The report found that 60 per cent of women had felt unsafe at some time since arriving and 28 per cent felt unsafe at the time of the inspection. The proportion of women who said they have been victimised by prisoners or staff had risen, with verbal bullying and antisocial behaviour being the main reasons for this.
Concluding the findings, Mr Clarke said: “This is a more mixed report than when we last inspected this prison. We were particularly concerned about safety, and this is the first women’s prison in several years to have been assessed as ‘not sufficiently good’ in this area.
“The prison remained basically respectful, but serious deficits in health care meant that the assessment in this area was not as positive as at our previous visit.”
He added that while outcomes in purposeful activity had improved and resettlement remained strong, “a renewed focus on the female prison” was now needed to ensure the concerns the inspectors had raised were addressed.
Jenny Earle, who leads the Prison Reform Trust’s Transforming Lives programme to reduce women’s imprisonment, said: “Strip searching is a known risk for retraumatising vulnerable women, many of whom will have experienced sexual or physical abuse. Yet the inspectorate found numerous examples where its use was entirely unwarranted.
“Peterborough’s policy of routine strip searching should be revised as a matter of urgency, and the prison brought into line with existing good policy and practice for working with vulnerable women in prison.”
Andrew Neilson, director of campaigns at the Howard League for Penal Reform, said the report’s findings were evidence that the problems in the “failing” prison system were “spreading”.
He added: “The chaos in men’s prisons is becoming clearer by the day, but today’s inspection report is the first in years to find that a woman’s jail is not safe enough.

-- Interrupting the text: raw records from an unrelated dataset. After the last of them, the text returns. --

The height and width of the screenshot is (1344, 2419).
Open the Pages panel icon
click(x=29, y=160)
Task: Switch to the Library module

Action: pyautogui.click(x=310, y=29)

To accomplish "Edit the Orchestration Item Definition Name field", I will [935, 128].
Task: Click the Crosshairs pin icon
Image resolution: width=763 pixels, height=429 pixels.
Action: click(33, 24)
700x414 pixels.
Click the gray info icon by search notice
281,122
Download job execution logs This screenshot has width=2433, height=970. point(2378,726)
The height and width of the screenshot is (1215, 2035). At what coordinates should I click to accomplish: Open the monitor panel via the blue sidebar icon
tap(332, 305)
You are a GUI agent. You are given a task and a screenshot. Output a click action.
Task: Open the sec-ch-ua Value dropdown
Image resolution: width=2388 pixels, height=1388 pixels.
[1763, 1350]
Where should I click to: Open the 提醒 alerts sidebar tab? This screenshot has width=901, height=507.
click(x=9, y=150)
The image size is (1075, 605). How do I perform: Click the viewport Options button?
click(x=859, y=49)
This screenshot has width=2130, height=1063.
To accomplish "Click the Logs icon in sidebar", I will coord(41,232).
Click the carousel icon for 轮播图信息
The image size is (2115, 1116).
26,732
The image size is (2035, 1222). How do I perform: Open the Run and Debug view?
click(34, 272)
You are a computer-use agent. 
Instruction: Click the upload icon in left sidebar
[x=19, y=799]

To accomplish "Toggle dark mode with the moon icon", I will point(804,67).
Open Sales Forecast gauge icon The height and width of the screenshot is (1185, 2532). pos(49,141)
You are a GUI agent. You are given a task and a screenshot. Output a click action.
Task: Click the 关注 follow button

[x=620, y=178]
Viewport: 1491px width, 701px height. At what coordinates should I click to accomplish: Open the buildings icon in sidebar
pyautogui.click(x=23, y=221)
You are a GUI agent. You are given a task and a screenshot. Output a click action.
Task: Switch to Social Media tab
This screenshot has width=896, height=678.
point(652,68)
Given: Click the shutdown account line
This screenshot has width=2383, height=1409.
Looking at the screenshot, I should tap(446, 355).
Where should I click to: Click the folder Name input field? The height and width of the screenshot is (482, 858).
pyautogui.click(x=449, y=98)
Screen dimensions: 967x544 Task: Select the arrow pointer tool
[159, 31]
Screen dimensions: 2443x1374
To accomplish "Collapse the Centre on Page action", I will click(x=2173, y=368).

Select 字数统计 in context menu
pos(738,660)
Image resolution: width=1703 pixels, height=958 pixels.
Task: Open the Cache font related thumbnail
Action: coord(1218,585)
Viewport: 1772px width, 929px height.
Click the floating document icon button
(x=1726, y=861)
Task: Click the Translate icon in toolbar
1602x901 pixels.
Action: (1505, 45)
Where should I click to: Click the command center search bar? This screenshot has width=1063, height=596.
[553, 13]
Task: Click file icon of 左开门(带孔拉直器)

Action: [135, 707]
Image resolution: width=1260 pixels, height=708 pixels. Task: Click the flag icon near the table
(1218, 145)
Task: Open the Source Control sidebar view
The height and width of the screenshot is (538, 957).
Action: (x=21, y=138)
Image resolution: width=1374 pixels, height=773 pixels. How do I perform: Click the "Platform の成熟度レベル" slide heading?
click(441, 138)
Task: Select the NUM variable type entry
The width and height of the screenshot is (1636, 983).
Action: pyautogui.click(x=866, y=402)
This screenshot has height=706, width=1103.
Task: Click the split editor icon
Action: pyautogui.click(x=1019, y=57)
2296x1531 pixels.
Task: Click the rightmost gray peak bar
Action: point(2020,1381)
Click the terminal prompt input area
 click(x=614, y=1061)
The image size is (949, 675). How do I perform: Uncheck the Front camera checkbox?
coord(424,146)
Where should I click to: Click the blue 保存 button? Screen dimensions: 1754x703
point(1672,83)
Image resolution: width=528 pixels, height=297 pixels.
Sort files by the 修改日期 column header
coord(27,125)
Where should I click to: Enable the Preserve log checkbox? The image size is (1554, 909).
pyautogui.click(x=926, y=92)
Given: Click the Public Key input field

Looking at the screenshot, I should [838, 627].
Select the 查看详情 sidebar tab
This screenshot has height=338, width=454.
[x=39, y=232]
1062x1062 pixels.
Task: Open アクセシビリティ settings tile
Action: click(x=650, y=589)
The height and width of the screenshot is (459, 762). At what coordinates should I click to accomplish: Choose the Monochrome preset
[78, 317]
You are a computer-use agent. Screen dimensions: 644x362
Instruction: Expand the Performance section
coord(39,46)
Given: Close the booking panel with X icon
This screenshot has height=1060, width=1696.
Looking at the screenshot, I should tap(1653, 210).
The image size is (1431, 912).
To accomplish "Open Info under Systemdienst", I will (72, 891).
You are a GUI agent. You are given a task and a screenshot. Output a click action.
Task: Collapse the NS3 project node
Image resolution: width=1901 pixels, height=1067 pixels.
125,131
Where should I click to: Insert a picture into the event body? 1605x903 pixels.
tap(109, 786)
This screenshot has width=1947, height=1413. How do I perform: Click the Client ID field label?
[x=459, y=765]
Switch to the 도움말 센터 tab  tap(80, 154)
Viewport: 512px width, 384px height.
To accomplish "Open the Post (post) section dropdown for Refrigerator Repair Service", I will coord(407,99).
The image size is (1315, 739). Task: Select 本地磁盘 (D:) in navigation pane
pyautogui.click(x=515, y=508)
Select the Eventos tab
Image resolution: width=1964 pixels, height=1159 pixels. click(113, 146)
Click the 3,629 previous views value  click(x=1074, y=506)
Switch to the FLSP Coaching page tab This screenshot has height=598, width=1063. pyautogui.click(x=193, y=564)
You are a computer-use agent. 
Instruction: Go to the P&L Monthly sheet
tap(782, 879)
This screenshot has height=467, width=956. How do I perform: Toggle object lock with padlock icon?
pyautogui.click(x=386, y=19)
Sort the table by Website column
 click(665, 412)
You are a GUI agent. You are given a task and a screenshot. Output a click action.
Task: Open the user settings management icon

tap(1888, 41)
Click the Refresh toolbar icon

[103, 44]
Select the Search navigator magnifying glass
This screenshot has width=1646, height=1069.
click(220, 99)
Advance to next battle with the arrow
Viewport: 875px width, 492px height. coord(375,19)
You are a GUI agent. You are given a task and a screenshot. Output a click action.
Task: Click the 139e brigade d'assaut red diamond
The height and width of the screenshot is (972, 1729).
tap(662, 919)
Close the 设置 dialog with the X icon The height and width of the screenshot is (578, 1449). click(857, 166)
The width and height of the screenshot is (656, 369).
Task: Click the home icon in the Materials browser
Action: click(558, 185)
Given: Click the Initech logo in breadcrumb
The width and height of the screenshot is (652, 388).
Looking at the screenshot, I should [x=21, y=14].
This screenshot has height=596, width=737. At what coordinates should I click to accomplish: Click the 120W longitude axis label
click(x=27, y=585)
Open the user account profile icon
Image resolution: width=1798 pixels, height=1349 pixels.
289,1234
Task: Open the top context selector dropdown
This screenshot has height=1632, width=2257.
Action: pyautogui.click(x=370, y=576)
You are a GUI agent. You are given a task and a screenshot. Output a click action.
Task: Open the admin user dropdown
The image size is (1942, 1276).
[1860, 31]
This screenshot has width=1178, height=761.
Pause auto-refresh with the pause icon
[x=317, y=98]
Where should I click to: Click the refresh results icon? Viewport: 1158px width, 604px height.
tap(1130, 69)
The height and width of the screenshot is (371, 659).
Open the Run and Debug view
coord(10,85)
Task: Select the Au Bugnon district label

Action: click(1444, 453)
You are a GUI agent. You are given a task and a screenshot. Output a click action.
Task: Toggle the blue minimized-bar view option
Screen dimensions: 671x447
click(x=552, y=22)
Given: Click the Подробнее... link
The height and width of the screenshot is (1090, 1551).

“It is shameful that the challenges in the men’s prison at Peterborough have become so overwhelming that women on the site are receiving less support. As most women only stay in Peterborough for a few weeks, this report should prompt ministers to question why we send them there at all.
“Bold but sensible action is needed. Putting less strain on the system by reducing the prison population would prevent more people being swept into deeper currents of crime and despair.”
UK news in pictures
Michael Spurr, chief executive of Her Majesty’s Prison and Probation Service, said: “Sodexo [Justice Services, which provides custodial and post-release facilities for the Home Office] has responded swiftly and positively to the Chief Inspector’s report.
“There is a renewed focus on the specific needs of the women, and a dedicated operational manager has been appointed to drive safety improvements.
“The positive outcomes for Purposeful Activity and Resettlement demonstrate that high-quality work continues to be delivered at Peterborough and we will work closely with Sodexo to ensure the weaknesses identified in the Chief Inspector’s report are addressed.”